Glitter and Tire Sealant – Does it work?

Glitter and Tire Sealant – Does it work?

I’ve had a slow leak in the rear tire of my
hardtail for months now, and I keep just pumping it up and riding it. I think we’ve all been
guilty of this type of laziness, but this leak is coming from my sidewall, which means
the tire really needs to be replaced. When I pump it up you can see air coming out
here, but shaking the sealant around plugs the hole for a while. Later today, the pressure
will be down to around 10psi if I’m lucky. So, while this tire is getting replaced no
matter what, I’m going to use this slow leak for an experiment. Many riders have mentioned
that mixing glitter into both homebrew sealants, and off the shelf brands like Stan’s can improve
their ability to seal punctures.

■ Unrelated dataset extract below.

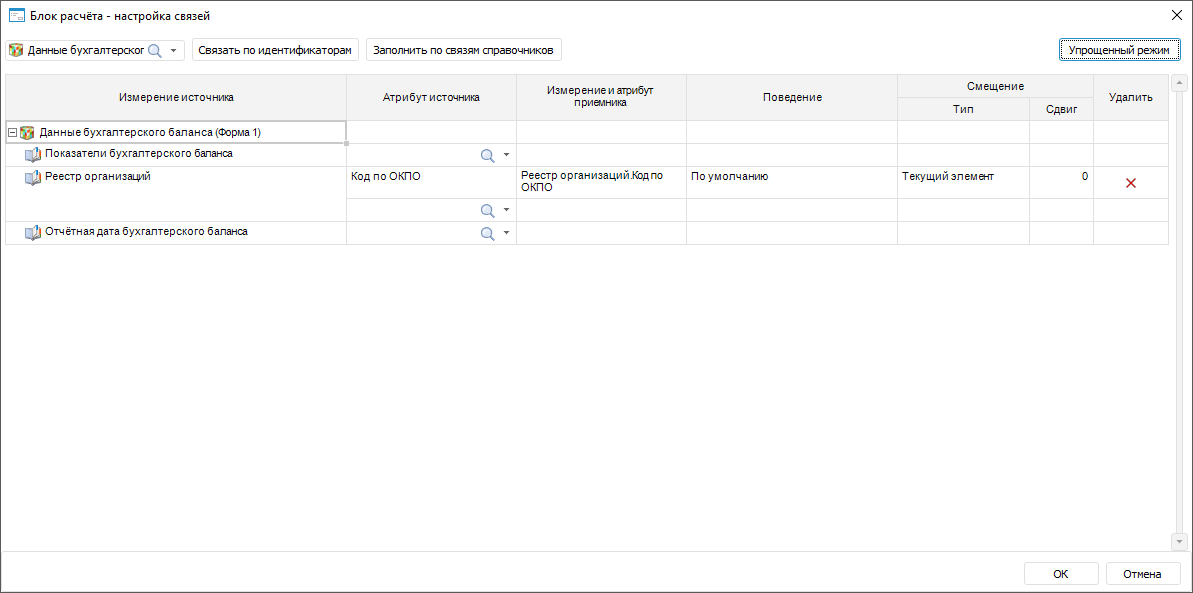Click the search magnifier in Отчётная дата row
Viewport: 1193px width, 593px height.
click(x=488, y=233)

It does sound plausible that the little grains
of glitter would get lodged in punctures and make it easier for the sealant to do its job.

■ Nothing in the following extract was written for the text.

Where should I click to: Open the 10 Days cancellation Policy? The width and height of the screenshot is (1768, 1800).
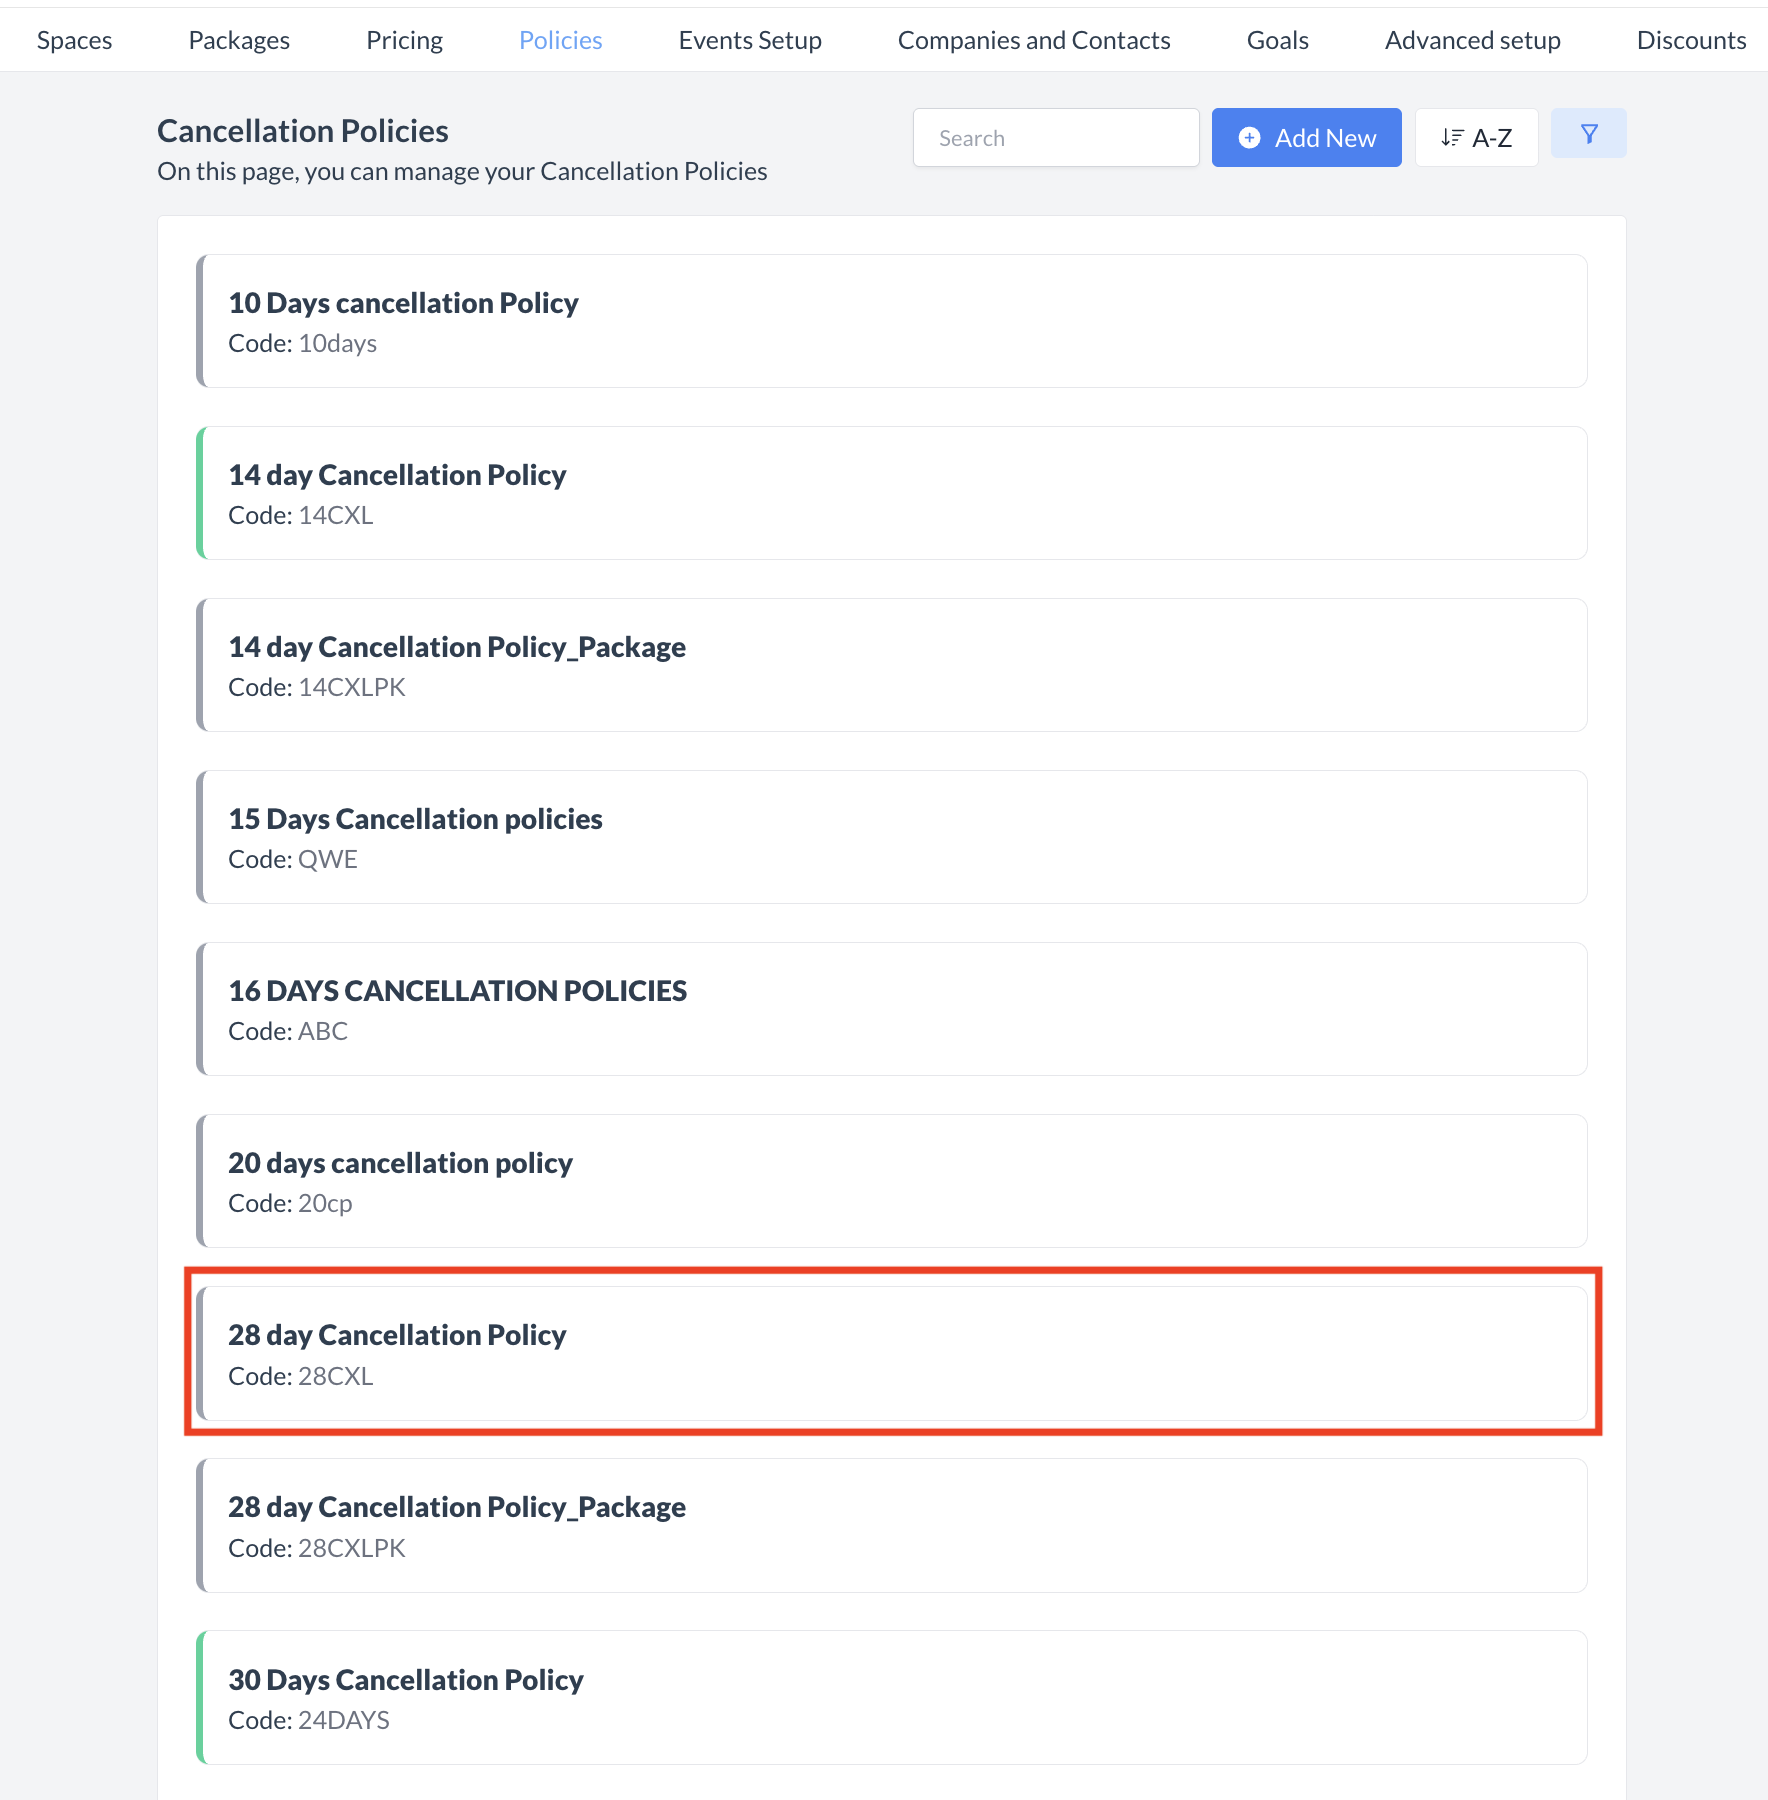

Let’s see if glitter can give my Stan’s sealant an edge on stopping this slow leak. I’m going to mix some glitter in with the
sealant that’s already in my tire. This way we can’t attribute a successful outcome to
new sealant. My assumption would be that really fine dusty glitter works best, so I’ll use
this stuff. I’ll put some of these little stars in too for style points. I’ll go for a ride to get the sealant in every
little crack, and then let the bike sit for about 6 hours. By now, the tire would have usually lost a
lot of pressure, so it’s time to check. No way, did this work? I’m going to go for
another ride and then leave it until tomorrow morning, just to be extra sure. I must say I’m surprised. This tire is most
definitely holding air. In the 3 months since this leak occurred,
I have not seen this tire hold air for more than a half a day, so there’s a good chance
that it was the glitter that stopped this leak. I’m still not sold on adding glitter to sealant
as a standard procedure though. I’m guessing that it also has side effects. For the same
reasons it helps plug holes, the glitter may accumulate around other crevices inside the
tire, and cause the sealant to clump where it shouldn’t. Sealant is designed to provide
a balance of puncture resistance, longevity, and non interference with other components
like valve stems, so there’s probably a good reason that Stan’s doesn’t come premixed with
glitter. I simply don’t have the answer to this. If it does provide better flat protection,
it might be worth the payoff during a race, or a long distance trip where getting a flat
could have huge consequences. These theories are all just speculation though,
so take them for what they’re worth. In any case, it was a fun experiment which showed
that this trick just might work. Now I need to wash this glitter off myself so my wife
doesn’t get suspicious. Thanks for riding with me today and I’ll see you next time.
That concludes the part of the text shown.